* WHAT YOU NEED TO DO
1: Please copy, word for word, the part of the thread on narrow pipe hash function designs that opens with the words containing "Narrow pipe hash" and closes with "hash function designs?".
2: In the thread on narrow pipe hash function designs, what principle guarantees that a SHA-3 hash function has a collision?

— START OF TEXT PROVIDED —

Narrow pipe hash function designs have recently come under fire, particularly in reference to some SHA-3 candidates. Is this criticism valid? Can it be explained more simply than this paper does?
How valid is the concern over narrow pipe cryptographic hash function designs?
-
0@Pete L. Clark: I think the mathematical question I'm asking here is clear. I will answer my own question in a way that I hope makes it clear how it is a mathematical question. – 2011-05-23
2 Answers
You're asking whether an ongoing research-level discussion has merits or not. This is difficult to know since experts are actively working on this stuff and you never know what can happen: criticism can fizzle out (as did Courtois's algebraic attacks on AES, after causing a major scare 10 years ago) or pay off (as did Xiaoyun Wang's MD5 attacks).
You want my opinion? I'll give it: existential proofs for hash function security (which is what the cited paper in your question offers) do not hold much sway. Unless you can exhibit an actual attack, I don't think the alarm bells should be ringing. Here's an appropriate example:
Consider some SHA-3 hash function $H$. (For the uninitiated, a cryptographic hash function is a map from a string of any length to one of some specified fixed length; it's a public function; there is no key.) Since $H$ has an infinite domain and a finite range, so by the pigeon-hole principle, there exists a collsion. Therefore $H$ is not collision-resistant and thus it's insecure.
Bogus right? Existential proofs don't mean much in a computational setting. Of course there are collisions, but the hope is that we cannot find them.
That said, there are other papers giving unconvincing attacks against narrow-pipe constructions, so even in the absence of concrete practical attacks, sentiment will grow against the approach even if there will never be any reason to reject it. As sad as it is, cryptography is still partly religious when it comes to designing primitives (meaning we rely a lot on intuition and instinct rather than on proofs, because proofs of security don't exist for hash functions and blockciphers and integer factorization, etc).
Edited to Add: I prefer to remain anonymous here. My PhD is in cryptography, I have 5-6 papers related to cryptographic hashing, and I'm a professor at a "pretty good" place in the U.S. You can read the above opinion with this in mind, or you can discard it as "suspect" and "unsubstantiated." I'll leave that to you.

— END OF TEXT PROVIDED —
— START OF DATA RECORDS —

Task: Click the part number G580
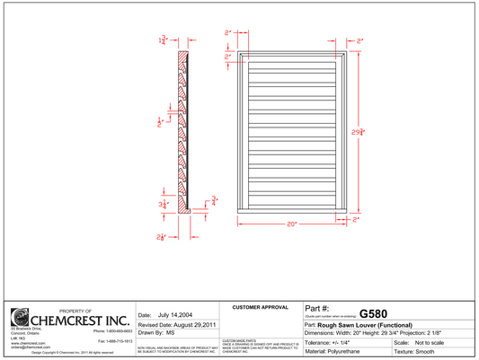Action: coord(373,314)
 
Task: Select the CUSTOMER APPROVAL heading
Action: coord(259,308)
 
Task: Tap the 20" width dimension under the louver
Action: coord(292,224)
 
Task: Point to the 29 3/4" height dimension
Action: coord(358,131)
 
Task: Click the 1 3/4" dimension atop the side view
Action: coord(163,41)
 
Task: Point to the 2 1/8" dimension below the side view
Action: coord(161,237)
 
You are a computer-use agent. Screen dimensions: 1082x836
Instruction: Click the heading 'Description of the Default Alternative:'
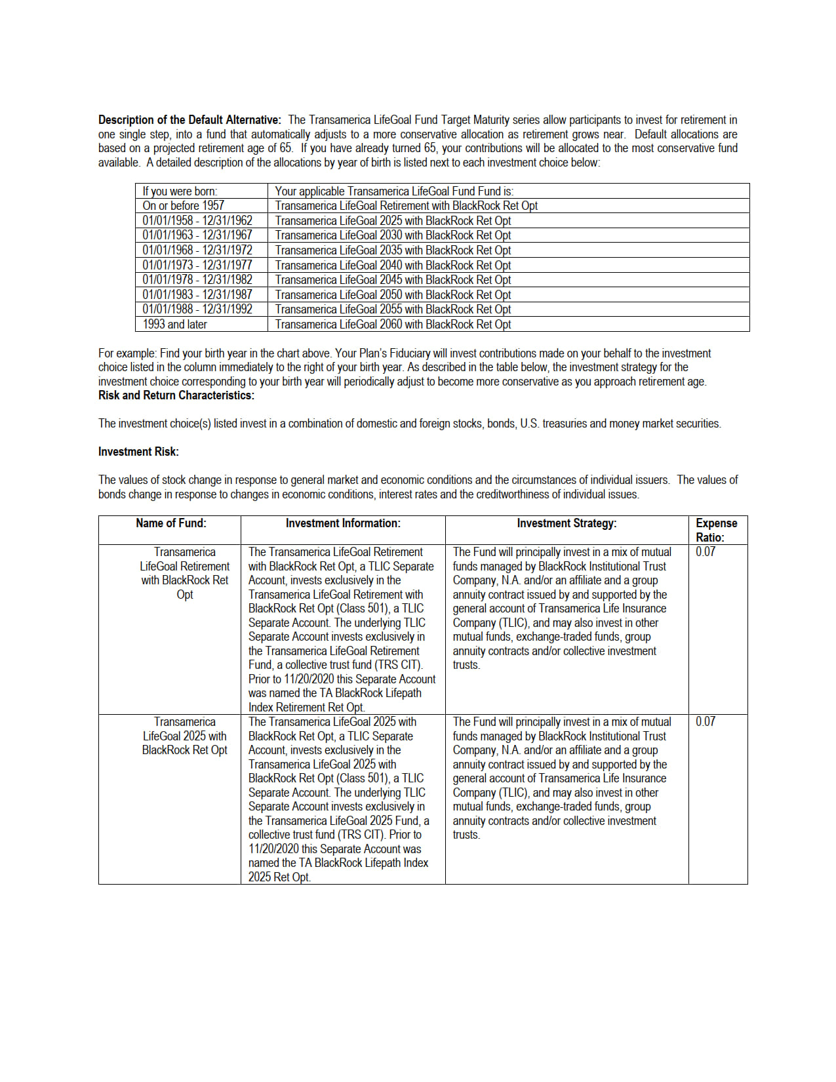click(x=189, y=120)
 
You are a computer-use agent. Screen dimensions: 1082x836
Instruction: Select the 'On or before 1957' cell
click(x=183, y=206)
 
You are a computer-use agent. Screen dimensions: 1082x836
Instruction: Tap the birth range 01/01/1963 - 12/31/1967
click(x=197, y=235)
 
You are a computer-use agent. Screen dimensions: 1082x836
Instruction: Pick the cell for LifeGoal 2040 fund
click(x=393, y=266)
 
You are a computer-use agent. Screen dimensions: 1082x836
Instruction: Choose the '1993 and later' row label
click(x=174, y=325)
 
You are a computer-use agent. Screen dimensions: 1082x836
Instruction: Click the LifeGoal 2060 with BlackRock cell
click(x=393, y=325)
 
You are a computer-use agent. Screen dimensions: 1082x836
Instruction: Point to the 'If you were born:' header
click(x=180, y=191)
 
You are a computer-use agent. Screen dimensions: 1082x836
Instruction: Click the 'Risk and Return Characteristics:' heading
click(x=176, y=395)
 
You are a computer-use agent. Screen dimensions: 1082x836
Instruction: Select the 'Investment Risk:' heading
click(x=138, y=452)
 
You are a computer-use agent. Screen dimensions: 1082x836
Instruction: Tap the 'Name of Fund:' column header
click(x=170, y=523)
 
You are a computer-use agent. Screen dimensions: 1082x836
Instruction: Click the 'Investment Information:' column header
click(x=343, y=523)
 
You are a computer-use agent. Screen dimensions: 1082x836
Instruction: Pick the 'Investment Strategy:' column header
click(x=567, y=523)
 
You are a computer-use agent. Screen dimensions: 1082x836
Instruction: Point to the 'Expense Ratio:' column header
click(x=716, y=530)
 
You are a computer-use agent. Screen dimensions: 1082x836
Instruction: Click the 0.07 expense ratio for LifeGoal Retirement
click(x=706, y=552)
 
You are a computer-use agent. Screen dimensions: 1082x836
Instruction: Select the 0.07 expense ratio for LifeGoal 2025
click(x=706, y=722)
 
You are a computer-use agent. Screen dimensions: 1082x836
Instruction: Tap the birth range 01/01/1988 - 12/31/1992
click(x=197, y=310)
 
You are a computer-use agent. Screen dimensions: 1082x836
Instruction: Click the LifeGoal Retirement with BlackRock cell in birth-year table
click(x=406, y=206)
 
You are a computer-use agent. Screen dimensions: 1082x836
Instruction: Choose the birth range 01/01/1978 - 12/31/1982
click(x=197, y=280)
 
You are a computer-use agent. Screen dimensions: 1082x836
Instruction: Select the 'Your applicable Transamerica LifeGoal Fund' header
click(x=394, y=191)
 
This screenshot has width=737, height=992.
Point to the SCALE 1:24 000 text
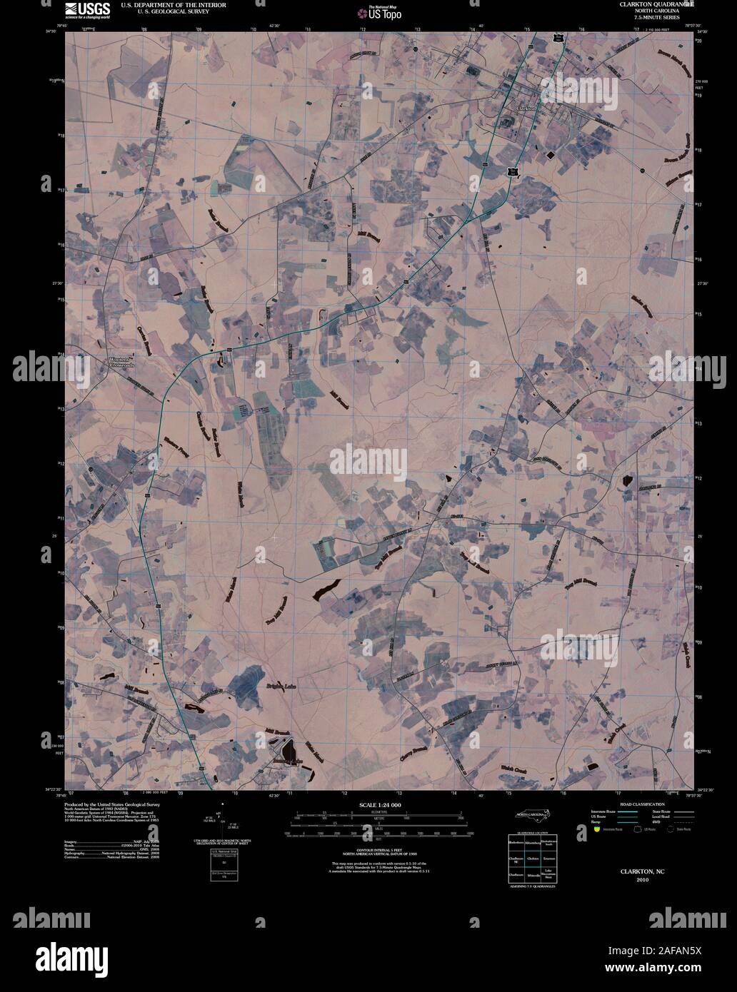(x=376, y=806)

— END OF DATA RECORDS —

* RESPONSES BY TASK
1:
Narrow pipe hash function designs have recently come under fire, particularly in reference to some SHA-3 candidates. Is this criticism valid? Can it be explained more simply than this paper does?
How valid is the concern over narrow pipe cryptographic hash function designs?

2: The pigeon-hole principle.